At the University of Osaka, researchers have cracked a genetic puzzle that could transform how doctors diagnose one of oral cancer's most elusive forms. Carcinoma cuniculatum—a rare variant of oral squamous cell carcinoma that grows in slow, burrowing patterns—has long confounded even specialist pathologists, masquerading as harmless gum disease or infection. Now, a genetic fingerprint has emerged that could change that, offering the promise of earlier, clearer diagnosis for patients facing this overlooked condition.
The challenge is real and urgent. Oral squamous cell carcinoma, the most common type of oral cancer, can be difficult to identify when it mimics benign lesions, and delays in diagnosis allow cancer to advance. But carcinoma cuniculatum is particularly deceptive. It grows slowly and rarely spreads, which usually means a good prognosis—yet this same slow growth and benign appearance make it a "wolf in sheep's clothing," in the words of Katsutoshi Hirose, corresponding author of the study published in Head and Neck Pathology. The paradox is that a cancer with better biological behavior can be harder to catch because it doesn't look like what specialists expect to see.
To uncover the genetic truth, Hirose and his team at Osaka conducted an ambitious analysis, reviewing 2,002 oral cancer cases from pathology archives across multiple institutions.

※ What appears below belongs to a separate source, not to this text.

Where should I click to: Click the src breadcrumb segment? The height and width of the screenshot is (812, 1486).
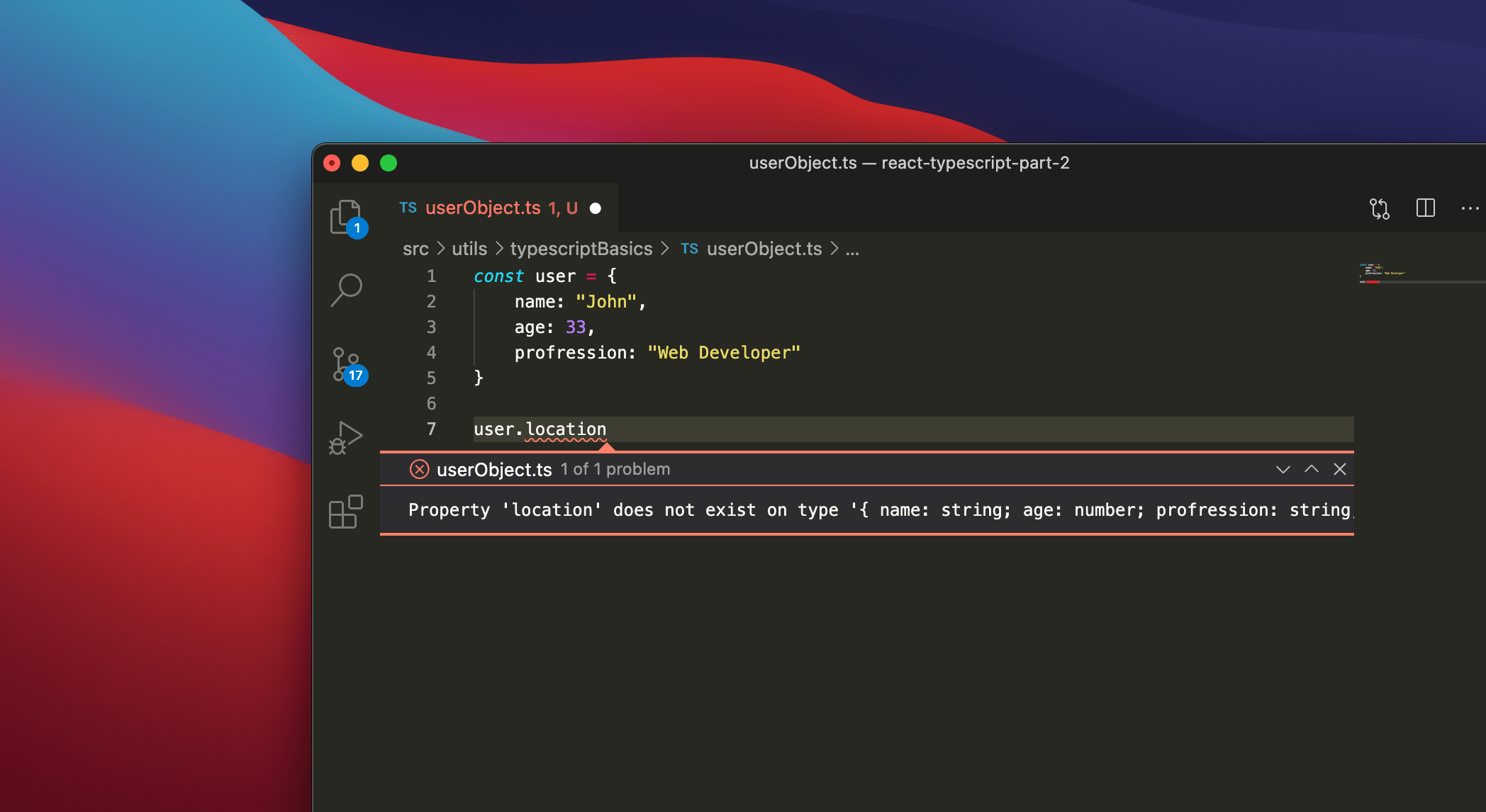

From that large dataset, they identified just 23 cases with the telltale burrowing growth pattern of carcinoma cuniculatum—a rarity within a rarity. What they found was striking: 87.5% of those 23 cases carried pathogenic genetic alterations that set them apart from conventional oral cancers.
The genetic signature tells a revealing story. While carcinoma cuniculatum shows fewer alterations in the major oral cancer driver genes TP53 and CDKN2A—genes that are often mutated in aggressive forms of the disease—it displays more frequent alterations in other genes: FAT1, NOTCH1, PIK3CA, and CASP8. This distinct pattern appears to explain why carcinoma cuniculatum behaves so differently, growing more slowly and with a lower risk of spread. The genes that drive rapid, aggressive cancer are less active; the genes that shape this disease's particular biology are more active.
First author Sawako Ono sees the clinical potential clearly: genetic testing could become a practical tool for accurate diagnosis and targeted treatment, helping clinicians identify the condition more reliably and improve patient care. Rather than relying on appearance alone—a method that even pathologists find unreliable for carcinoma cuniculatum—doctors could order a genetic test and get an answer. For a cancer that is, by definition, hard to recognize, that answer could arrive months earlier than it otherwise would.
The significance extends beyond carcinoma cuniculatum itself. This research demonstrates a principle: when a cancer looks different and behaves differently, its genetics often tells why. By uncovering gene alterations in one rare form of oral cancer, these researchers have shown how genetic testing could illuminate other difficult-to-diagnose cancers. For the patients facing this rare, overlooked condition, the findings offer real hope—the chance to move from uncertainty and delayed treatment to clarity and speed.